Why So Many 0-days?
There is not a one-to-one relationship between the number of 0-days being used in-the-wild and the number of 0-days being detected and disclosed as in-the-wild. The attackers behind 0-day exploits generally want their 0-days to stay hidden and unknown because that’s how they’re most useful.
Based on this, there are multiple factors that could be contributing to the uptick in the number of 0-days that are disclosed as in-the-wild:
Increase in detection & disclosure
This year, Apple began annotating vulnerabilities in their security bulletins to include notes if there is reason to believe that a vulnerability may be exploited in-the-wild and Google added these annotations to their Android bulletins. When vendors don’t include these annotations, the only way the public can learn of the in-the-wild exploitation is if the researcher or group who knows of the exploitation publishes the information themselves.
In addition to beginning to disclose when 0-days are believed to be exploited in-the-wild, it wouldn’t be surprising if there are more 0-day detection efforts, and successes, occurring as a result.
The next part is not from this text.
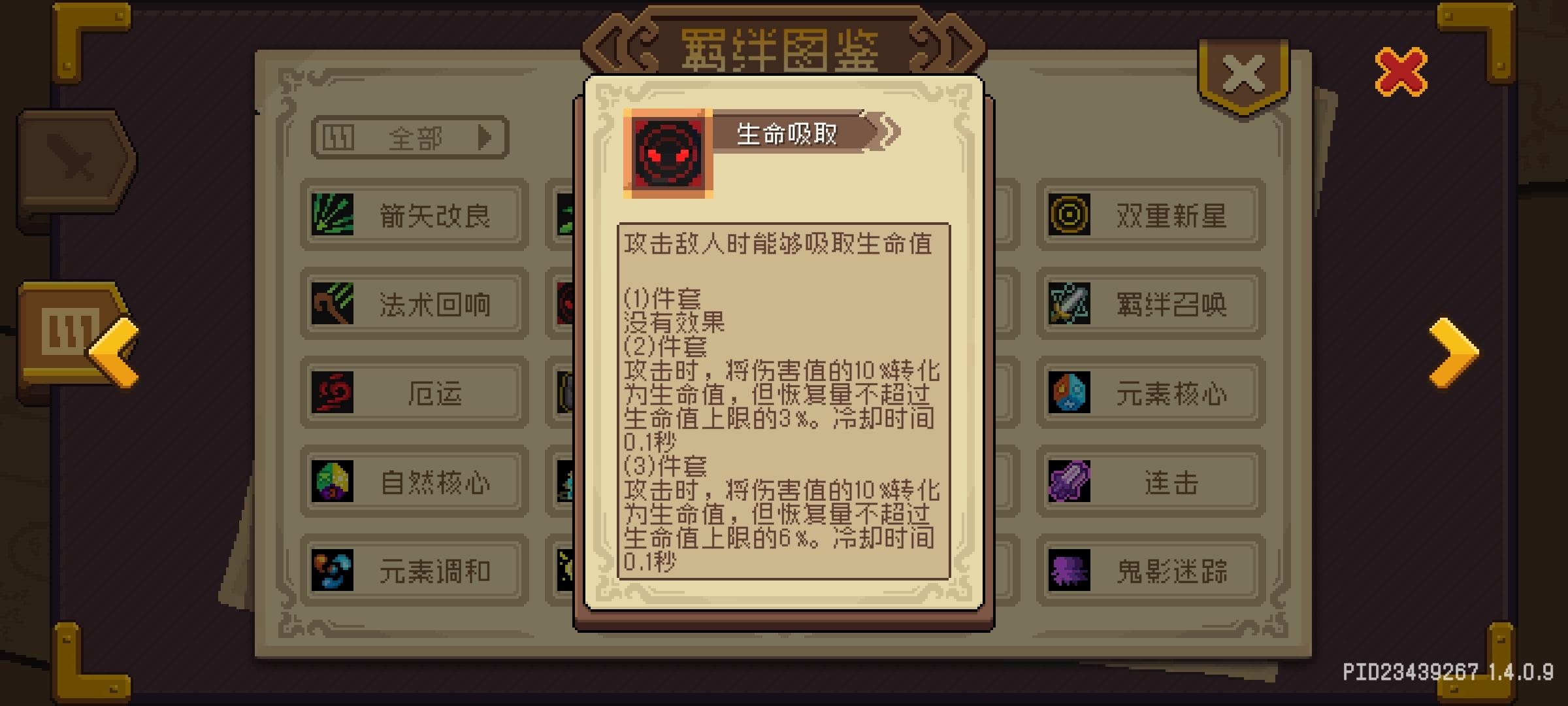Open the 羁绊召唤 sword icon
1568x706 pixels.
1070,303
It’s also possible that more people are focusing on discovering 0-days in-the-wild and/or reporting the 0-days that they found in the wild.
There is also the possibility that attackers are using more 0-day exploits. There are a few reasons why this is likely:
- The increase and maturation of security technologies and features mean that the same capability requires more 0-day vulnerabilities for the functional chains. For example, as the Android application sandbox has been further locked down by limiting what syscalls an application can call, an additional 0-day is necessary to escape the sandbox.
- The growth of mobile platforms has resulted in an increase in the number of products that actors want capabilities for.
- There are more commercial vendors selling access to 0-days than in the early 2010s.
- Maturing of security postures increases the need for attackers to use 0-day exploits rather than other less sophisticated means, such as convincing people to install malware. Due to advancements in security, these actors now more often have to use 0-day exploits to accomplish their goals.
Over the last decade, we believe there has been an increase in attackers using 0-day exploits. Attackers needing more 0-day exploits to maintain their capabilities is a good thing — and it reflects increased cost to the attackers from security measures that close known vulnerabilities. However, the increasing demand for these capabilities and the ecosystem that supplies them is more of a challenge. 0-day capabilities used to be only the tools of select nation states who had the technical expertise to find 0-day vulnerabilities, develop them into exploits, and then strategically operationalize their use. In the mid-to-late 2010s, more private companies have joined the marketplace selling these 0-day capabilities. No longer do groups need to have the technical expertise, now they just need resources. Three of the four 0-days that TAG has discovered in 2021 fall into this category: developed by commercial providers and sold to and used by government-backed actors.
Meanwhile, improvements in detection and a growing culture of disclosure likely contribute to the significant uptick in 0-days detected in 2021 compared to 2020, but reflect more positive trends. Those of us working on protecting users from 0-day attacks have long suspected that overall, the industry detects only a small percentage of the 0-days actually being used. Increasing our detection of 0-day exploits is a good thing — it allows us to get those vulnerabilities fixed and protect users, and gives us a fuller picture of the exploitation that is actually happening so we can make more informed decisions on how to prevent and fight it.
We’d be remiss if we did not acknowledge the quick response and patching of these vulnerabilities by the Apple, Google, and Microsoft teams.